Major-General Iain Huddleston, Commander of 1 Canadian Air Division and the Royal Canadian Air Force’s (RCAF) Operational Airworthiness Authority, has lifted the operational pause on the CT-114 Tutor fleet effective September 20.

The operational pause was implemented following an accident involving a 431 (Air Demonstration) Squadron (known as the Snowbirds) CT-114 Tutor aircraft on August 2, 2022 in Fort St. John, B.C. The Operational Airworthiness Authority implemented the operational pause on August 8 after consulting with the RCAF’s Directorate of Flight Safety (DFS) investigators and with experts from the Technical Airworthiness Authority within the Department of National Defence’s Assistant Deputy Minister (Materiel).

An operational pause means aircraft (either specific aircraft or a fleet) temporarily stop flying until an operational airworthiness risk assessment can be completed, and it is safe for flying operations to resume. In this case, the accident remains under investigation by DFS, but the investigation to date has yielded enough information for a thorough risk assessment to be conducted. The initial From the Investigator report from DFS has been released and confirmed that the engine failure was due to an improperly assembled oil filter. The investigation is now analyzing the human factors that may have contributed to this occurrence.

◆ DATASET EXTRACT:
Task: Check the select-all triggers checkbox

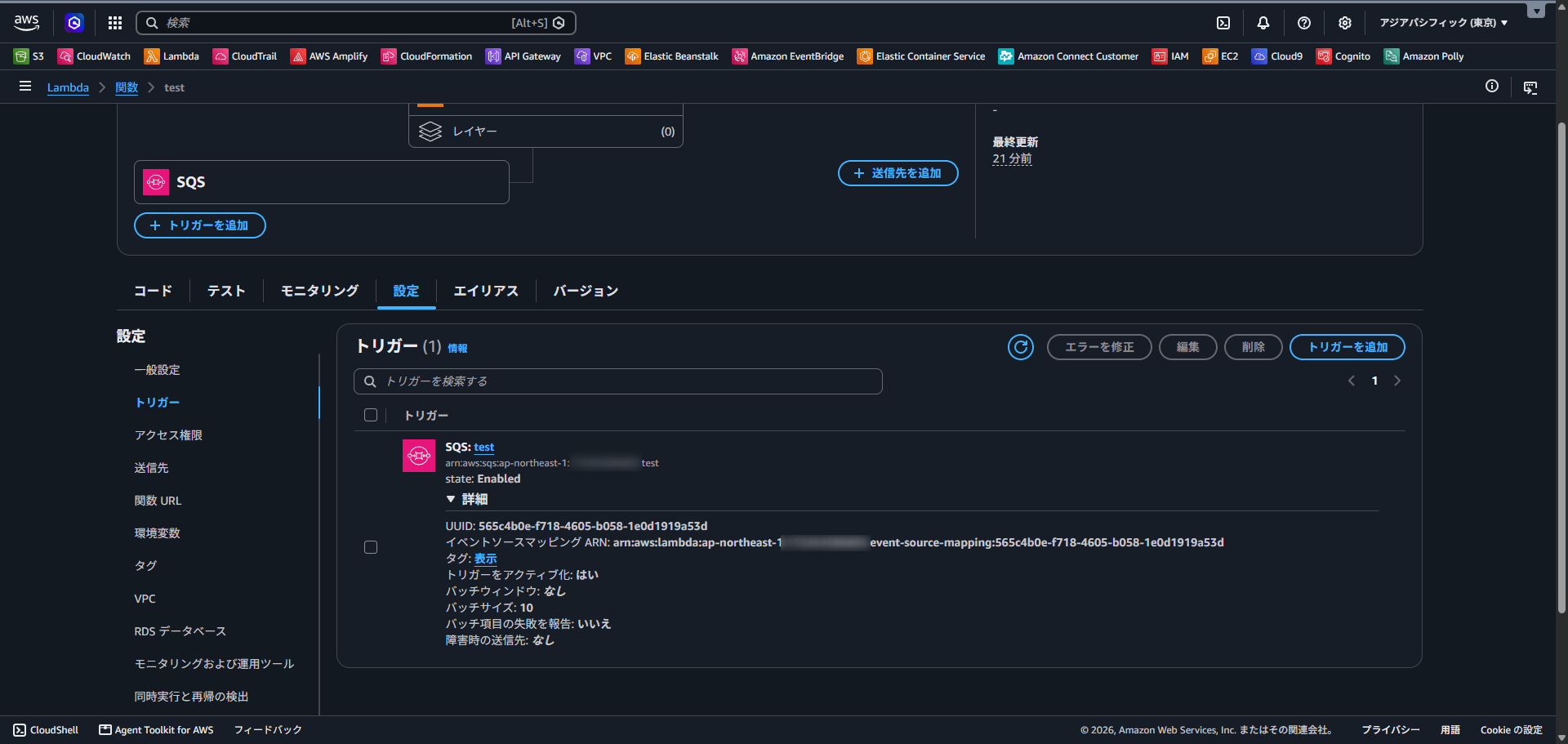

--

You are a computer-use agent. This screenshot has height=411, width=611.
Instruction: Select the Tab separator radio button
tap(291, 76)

◆ CHALLENGES:
(a) In the passage about the CT-114 Tutor operational pause, what caused the engine failure?
(b) Write the next part of the passage about the CT-114 Tutor operational pause, picking up after its final sentence.
The rows are separate from the text about the CT-114 Tutor operational pause.

◆ RESULTS FOR THE EXERCISE:
(a) An improperly assembled oil filter.

(b)
The team will resume flying at their home base of 15 Wing Moose Jaw, Sask. this week. Next week, the Snowbirds’ CT-114 aircraft currently in Penticton and Fort St John, B.C. will begin returning to 15 Wing.

The type of precision flying in the Snowbirds’ aerobatic performances requires a very high level of proficiency, which in turn necessitates a great amount of practice. Given that the team has not flown since the August 2 accident, there is not enough time left for them to conduct the number of practices necessary to return to form for their scheduled shows. Accordingly, the team’s remaining scheduled performances for 2022 have been cancelled.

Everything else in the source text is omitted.